══ Document
With the possibility of the coldest Super Bowl ever coming this week, this story about CO2 concentration seemed appropriate.

Ryan Scott Welch writes:

Anthony as you know, many people don’t know much about the earth’s atmosphere.  For example, when questioned about how much CO2 is in our atmosphere most people give me a guess of somewhere between 30% and 70%.  When I tell them that CO2 is only 0.04% or really about 395 ppm (parts per million) they generally look at me as if I was speaking some kind of foreign language.  The layman simply cannot convert 0.04% of the atmosphere or 395 ppm into anything they can picture or relate to.  In searching for some way to help the layman to understand the earth’s atmosphere, CO2, and the human contribution to atmospheric CO2, I came upon the idea of relating a sample of the atmosphere to something that nearly every person has seen, a football stadium.

So, instead of talking about ppm atmosphere, I talk about seats in a stadium.  I put together a presentation using football stadium analogy and it goes something like this.

How much atmospheric CO2 is from human activity? If a football stadium represented a sample of our atmosphere, how many seats would be human caused CO2? The Dallas Cowboys Stadium seats 100,000 for special events.

welch_slide1

Each seat represents one molecule of gas in our atmosphere.

welch_slide2

Nitrogen is 78% of the atmosphere, Oxygen is 21%, and Argon is 0.9% giving you a total of 99.9% of the atmosphere.

welch_slide3

So, where is the CO2?  CO2 is a trace gas that is only 0.04% of the atmosphere which in this sample = 40 seats.

welch_slide4

But of the 40 seats, or parts per 100,000 of CO2 in the atmosphere, 25 were already in the atmosphere before humans relied on hydrocarbon fuels (coal, gas and oil) leaving 15 seats.

welch_slide5

And since humans only contribute 3% of all CO2 emitted into the atmosphere each year (97% is from nature), the human contribution is 3% of the 15 remaining seats in our sample.  3% of 15 is 0.45.
════
══ Recorded information
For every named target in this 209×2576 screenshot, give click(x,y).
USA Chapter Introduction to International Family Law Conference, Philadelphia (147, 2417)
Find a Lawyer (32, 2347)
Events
════
# Work required:
Continue the passage on atmospheric CO2 from its final sentence. The lines have no connection to the passage on atmospheric CO2.

# Expected answer:
welch_slide6

welch_slide7

So in our stadium sample of 100,000 seats the human contribution of CO2 is less than half of one seat.  That is less than one half of one seat from 100,000 seats in a Dallas Stadium sized sample of our atmosphere is human caused CO2.

welch_slide9 welch_slide8

[NOTE: per Dr. Robert Brown’s comment pointing out an oversight, this half-seat visualization analogy is on a PER YEAR basis, not a total basis – Anthony]

Here is my presentation uploaded on slideshare.net

http://www.slideshare.net/ryanswelch/how-much-atmospheric-co2-is-from-human-activity-23514995

REFERENCES:

Mauna Loa CO2 data: ftp://aftp.cmdl.noaa.gov/products/trends/co2/co2_mm_mlo.txt

Wigley, T.M.L., 1983 The pre-industrial carbon dioxide level. Climatic Change 5, 315-320 (lowest value of 250 ppm used)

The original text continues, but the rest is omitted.